James D. Hansen, Stephen R. Drake, Harold R. Moffitt, Dennis J. Albano, and Millie L. Heidt
A quarantine treatment was developed against codling moth (Cydia pomonella L.) (Lepidoptera: Tortricidae) for the sweet cherry (Prunus avium L.) cultivars ('Garnet,' `Brooks,' `Tulare,' `Lapins,' and `Sweetheart') exported to Japan. Specific procedures were required to demonstrate treatment efficacy. Dose-mortality responses were measured for each cultivar at regularly incremented concentrations of methyl bromide for 2 hours at 43 °F (6 °C) compared to the dose-mortality curve of an approved cultivar under the same conditions. Based on the overlap of confidence limits, there were no significant differences between new and approved cultivars in group comparisons. In a confirmation test of efficacy, fumigation with methyl bromide at 0.064 oz/ft3 (64 g·m-3) for 2 hours at 43 °F resulted in complete mortality for all codling moth larvae in the treated cultivars. By convention, fumigation at this or the following concentrations [0.048 oz/ft3 (48 g·m-3) for 2 h at 54 to 63 °F (12 to 17 °C); 0.040 oz/ft3 (40 g·m-3) for 2 h at 63 to 72 °F (17 to 22 °C); 0.032 oz/ft3 (32 g·m-3) for 2 h at 72 °F (22 °C) or above] were considered as an efficacious quarantine treatment against the codling moth in sweet cherries. Except for `Brooks,' fumigation did not significantly influence fruit firmness, soluble solids, or titratable acids. Reduction in fruit and stem quality was more associated with temperature than with methyl bromide concentration. `Tulare,' `Lapins,' and `Sweetheart' could be fumigated with minimal change in fruit quality.

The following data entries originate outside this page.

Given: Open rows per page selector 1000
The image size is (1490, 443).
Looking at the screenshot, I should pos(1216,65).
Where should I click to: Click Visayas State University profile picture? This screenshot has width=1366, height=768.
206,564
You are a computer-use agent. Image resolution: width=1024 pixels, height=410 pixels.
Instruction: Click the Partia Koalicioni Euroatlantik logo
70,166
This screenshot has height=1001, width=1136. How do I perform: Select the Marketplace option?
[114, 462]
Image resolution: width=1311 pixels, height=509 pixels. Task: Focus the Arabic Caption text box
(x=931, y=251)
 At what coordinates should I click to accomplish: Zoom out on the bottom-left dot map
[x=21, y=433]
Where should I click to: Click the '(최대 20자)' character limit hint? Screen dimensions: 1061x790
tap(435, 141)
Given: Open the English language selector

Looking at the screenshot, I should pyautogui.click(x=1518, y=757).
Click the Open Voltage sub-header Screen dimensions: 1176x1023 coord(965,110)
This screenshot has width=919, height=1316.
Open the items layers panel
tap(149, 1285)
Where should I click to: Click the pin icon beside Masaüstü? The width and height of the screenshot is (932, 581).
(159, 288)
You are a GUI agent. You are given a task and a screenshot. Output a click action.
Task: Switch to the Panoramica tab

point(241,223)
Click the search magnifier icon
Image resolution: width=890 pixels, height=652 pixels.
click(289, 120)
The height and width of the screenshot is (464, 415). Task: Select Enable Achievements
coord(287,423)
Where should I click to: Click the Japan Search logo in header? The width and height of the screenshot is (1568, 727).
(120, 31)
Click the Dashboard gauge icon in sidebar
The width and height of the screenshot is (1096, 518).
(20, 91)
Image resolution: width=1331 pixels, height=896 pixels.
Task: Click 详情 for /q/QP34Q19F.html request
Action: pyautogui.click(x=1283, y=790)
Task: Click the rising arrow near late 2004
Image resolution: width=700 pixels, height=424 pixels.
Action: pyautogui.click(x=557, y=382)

James D. Hansen, Harold R. Moffitt, Dennis J. Albano, Millie L. Heidt, Stephen R. Drake, and Jacqueline L. Robertson
Confirmatory tests were performed on a two-component quarantine treatment against the codling moth (Cydia pomonella L.) (Lepidoptera: Tortricidae) for seven apple [Malus sylvestris (L.) var. domestica (Borkh.) Mansf.] cultivars ('Delicious,' `Golden Delicious,' `Braeburn,' `Fuji,' `Gala,' `Jonagold,' and `Granny Smith') intended for export to Japan and Korea. Treatment consists of a 55-day cold storage at 40 °F (2.2 °C) or below, followed by a 2-hour methyl bromide fumigation (0.056 oz/ft3 or 56 g·m-3) at 50 °F (10 °C). No eggs or larvae survived this treatment. Comparison tests were conducted on all cultivars to demonstrate no difference in insect responses between a previously accepted cultivar and proposed cultivars. Concentration-mortality responses were determined for each of the components and no statistical differences were found in the regression slopes of pest mortality with controlling variable (either cold exposure or fumigation) among all cultivars. Descriptive mathematical models, developed for the effects of cold storage on egg mortality and for methyl bromide fumigation on larvae mortality, were sigmoid curve equations.